Aufgabe = Führen Sie den Zeitungsbericht über die geplanten Kommunalwahlen im Kosovo im Anschluss an seinen letzten Satz weiter.

Zitierter Text =
━━━━━━

Spannende Wahlen, wenn sie denn wirklich kommen

Die Registrierung für die für den Herbst geplanten Kommunalwahlen im Kosovo geht langsam voran, vielleicht zu langsam. Die Parteienlandschaft hat sich ausdifferenziert

PRIŠTINA taz ■ Die Mitarbeiter der Organisation für Sicherheit und Zusammenarbeit in Europa (OSZE) im Kosovo stöhnen nur noch auf bei der Frage, ob denn die Kommunalwahlen, die für den Herbst geplant sind, überhaupt stattfinden können. Die Antwort kommt zögerlich. Man versuche alles, um die Wähler zu registrieren, es seien jedoch bis dato erst 190.000 Wähler verzeichnet. Bis Mitte Juli müssten in den 450 Registrierungsbüros noch über eine Million Menschen eingetragen werden.

Auch die serbische Seite macht dicht. Die Bitte, in Serbien Registrierungsbüros für die rund 100.000 Flüchtlinge aus dem Kosovo einzurichten, wurde abschlägig beschieden. Es sieht also schlecht aus, und die OSZE ist in die Kritik geraten.

Vor allem aus den USA kommen kritische Stimmen und politischer Druck. Geordnete Wahlen im Kosovo würden der Clinton-Regierung zum Ende ihrer Amtszeit noch einmal die Richtigkeit der eigenen Außenpolitik bestätigen.

━━━━━━

Rohdaten =
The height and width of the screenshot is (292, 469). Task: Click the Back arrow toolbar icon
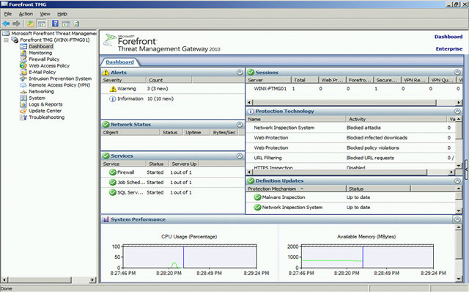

━━━━━━

Ergebnis =
Mitte Mai hatte das US-Repräsentantenhaus einen Rückzug der US-Truppen aus dem Kosovo im kommenden Jahr beschlossen, falls die Europäer ihren Verpflichtungen beim Wiederaufbau nicht nachkommen sollten. Der Antrag wurde zwar im Senat abgelehnt, aber die Drohung war klar, und sie zielt nicht nur auf die zögerlichen Finanzminister Europas, sondern auch auf die OSZE und die UN-Administration im Kosovo. Die sei zu uneffektiv, zu langsam, man müsse schleunigst lokale Verwaltungsstrukturen aufbauen, sagen die US-Amerikaner.

In der albanischen politischen Szene in Priština wird hinter der verzögerten Registrierung sogar eine Taktik vermutet. Die Europäer, so heißt es, wollten die Kommunalwahlen und die Wahlen für ein Parlament Kosovos, die für nächstes Jahr geplant sind, bewusst hinauszögern, um die Entwicklung in Serbien abzuwarten. Bei einem Machtwechsel dort wäre es leichter, Kosovo weiterhin an Serbien zu binden.

Dahinter steht offensichtlich die Vermutung, ein Kosovoparlament, wäre es denn einmal gewählt, würde angesichts der überwältigenden Mehrheit der albanischen Stimmen sogleich die staatliche Unabhängigkeit fordern.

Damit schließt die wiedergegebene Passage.